I saw an ad on my Facebook feed looking to sell me life insurance. It asked whether you could do any two of the following eight things and if you could then it was implied that insurance would be cheaper for you. The eight things;
Run a 9 minute mile?
25+ consecutive push-ups?
Stand on one foot for 20+ seconds with eyes closed?
Deadlift your bodyweight?
30+ consecutive sit-ups?
Touch your toes in a sit-and-reach test?
Cycle 50+ miles a week?
Exercise 2.5+ hours a week?
It's human nature to go through and see how many you might be able to do but there was one striking thing that jumped out right away. Six of the eight are result oriented, you can run a nine minute mile or you can't. You might not have control over that time, no matter how often you run. The last two items on the list are not about outputs (25 push-ups), they are about input. Cycling 50 miles a week might take you three hours or it might take you ten but you could decide how far to ride and then do it. Likewise exercising 2.5 hours, you need to find the time of course but if exercise is a high enough priority then you're likely to find the time, you are controlling both inputs.

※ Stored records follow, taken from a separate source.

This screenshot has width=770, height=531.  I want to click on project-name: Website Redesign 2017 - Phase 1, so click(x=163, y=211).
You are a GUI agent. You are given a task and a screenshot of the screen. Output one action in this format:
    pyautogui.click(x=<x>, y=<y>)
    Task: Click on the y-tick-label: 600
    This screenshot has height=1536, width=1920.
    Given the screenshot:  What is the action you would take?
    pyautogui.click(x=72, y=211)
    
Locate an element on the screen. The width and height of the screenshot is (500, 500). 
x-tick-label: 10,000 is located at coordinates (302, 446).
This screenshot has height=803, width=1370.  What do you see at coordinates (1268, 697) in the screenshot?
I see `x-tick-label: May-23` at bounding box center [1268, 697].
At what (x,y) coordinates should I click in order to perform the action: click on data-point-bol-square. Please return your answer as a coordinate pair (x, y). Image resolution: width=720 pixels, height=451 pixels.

If you exercise effectively in your 2.5 hours then chances are some of the other things on the list will become attainable if they're not already. The insurance company presumes that getting to the point of doing some of these physical challenges makes you less likely to die and I would throw in, likely to spend less overall on healthcare costs.
So it is with saving and investing. A key point I've been making for more than a decade (no claim of originality) is that savings rate and lifestyle choices (living below your means) matter more than investment performance. Blogger Nick Maggiulli put his spin on the point citing data from American Society of Pension Professionals and Actuaries who said that 74% of retirement success was attributable to savings rates. Part of the dynamic that supports this is the extent to which investment returns are out of our control.
I think lifestyle choices feature more prominently than the 74% attributed to savings would imply. If you make $10,000/mo then you might be able to qualify for a $2500 mortgage payment. Someone making that amount might also take on $1200 in car payments and they could probably afford that along with a couple of other things but it's not too long before they're affording a nice lifestyle but not saving anything. Living a $9900/mo lifestyle on $10,000 of income is not path to wealth accumulation.
A little less dramatically, there are countless articles that tell us people are not saving enough for their retirements or other financial milestones. Here is one view that says by 50, you should have four times your salary saved for retirement. Do you have four times your salary saved (if you're 50)? If you're 40 do you have two times your salary saved as the article suggests? If you are anywhere close to being on track, how did you get there? Is it more about savings or about returns? If you are not on track, what is the more likely path to getting on track; making a killing the market or upping your savings rate?
Anyone living below their means likely has a very high savings rate but also can think more in terms of accumulating a multiple of expenses not a multiple of income. You may not be there yet but it is clear that this is an easier path if you can get to that point.
In most circumstances you can decide to exercise and you can decide to downshift your spending habits. Being physically fit and financially fit will make every other aspect of your life easier.